Longtemps boudé en région Centre-Val de Loire et dans une grande partie de la France, comme l’attestent les nombreux travaux de l’Institut national des études démographiques (Ined) et de l’Institut national de la statistique et des études économiques (Insee), le partage d’habitat entre personnes vivant sous le même toit, sans avoir obligatoirement un lien parent-enfant, ni un lien de couple entre-elles, était chose banale dans les DOM, la Corse, le sud de la France et en Ile-de-France. Après un accident de la vie, un veuvage ou simplement en quête d’une nouvelle sociabilité, il n’était pas rare de se tourner vers ce type de solution sans risquer les « qu’en dira-t-on ».

Une formule moins plébiscitée

Aujourd’hui, le réflexe est moins automatique même si on ne craint plus les mauvaises langues. En trente ans, selon la dernière étude de l’Insee sur le partage du logement en dehors du noyau familial, publiée mi-janvier, la formule est moins plébiscitée. La part des ménages complexes a chuté en France : elle est passée de 6,4 % en 1990 à 3,7% en 2020. Soit 2,5 millions de personnes.

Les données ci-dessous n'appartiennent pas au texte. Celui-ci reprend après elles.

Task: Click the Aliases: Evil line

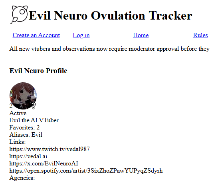Action: (26, 135)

Un recul qui s’explique notamment par une nette diminution des ménages complexes sans noyau familial. La cohabitation entre copains et/ou colocs peut en effet s’avérer difficile à l’usage. Comme le relève l’adage : « Un colocataire idéal est un colocataire aux abonnés absents ».

Intérêt des investisseurs

Associé à un mode de vie « fun », le partage du logement s’inscrit dans une réalité autre. Il répond aujourd’hui à des impératifs plus économiques que philosophiques. Nombre d’actifs en intérim ou en CDD aux revenus faibles ou incertains, vivant avec femme et enfant, avouent sans ambages avoir opté pour la formule qui permet de se loger à moindre coût. Pour d’autres, cette manière d’habiter en ouvrant son intimité à un inconnu ou à un parent proche est avant tout une solution de logement subie. La difficulté de trouver un appartement, de répondre aux attentes des propriétaires poussent ces locataires directement dans les bras de la cohabitation, surtout dans les grandes villes ou les bassins d’activité. Ainsi de nombreuses villes ont vu leur offre se développer. A Tours, Orléans, comme dans de nombreuses cités universitaires, le parc s’est considérablement développé. Au point de susciter un intérêt des investisseurs. Il faut dire que jusqu’aux années 90, selon l’étude de l’Insee, les ménages complexes étaient sous-représentés en ville, optant davantage pour la campagne.

Nouvelle génération

De retour en ville, ces ménages complexes sans noyau familial ne modifient pas réellement l’image du colocataire que nous avons. Dans une grande majorité de cas, ces ménages sont toujours composés de jeunes de moins de trente ans sans relation de couple, ou d’attache familiale. A la trentaine passée, il semblerait néanmoins que l’appel du vert se fasse de nouveau entendre. Il n’est pas rare de voir en effet de grandes propriétés habitées par ces cohabitants « friendly », heureux d’avoir plus d’espace sans avoir à ouvrir davantage son portefeuille.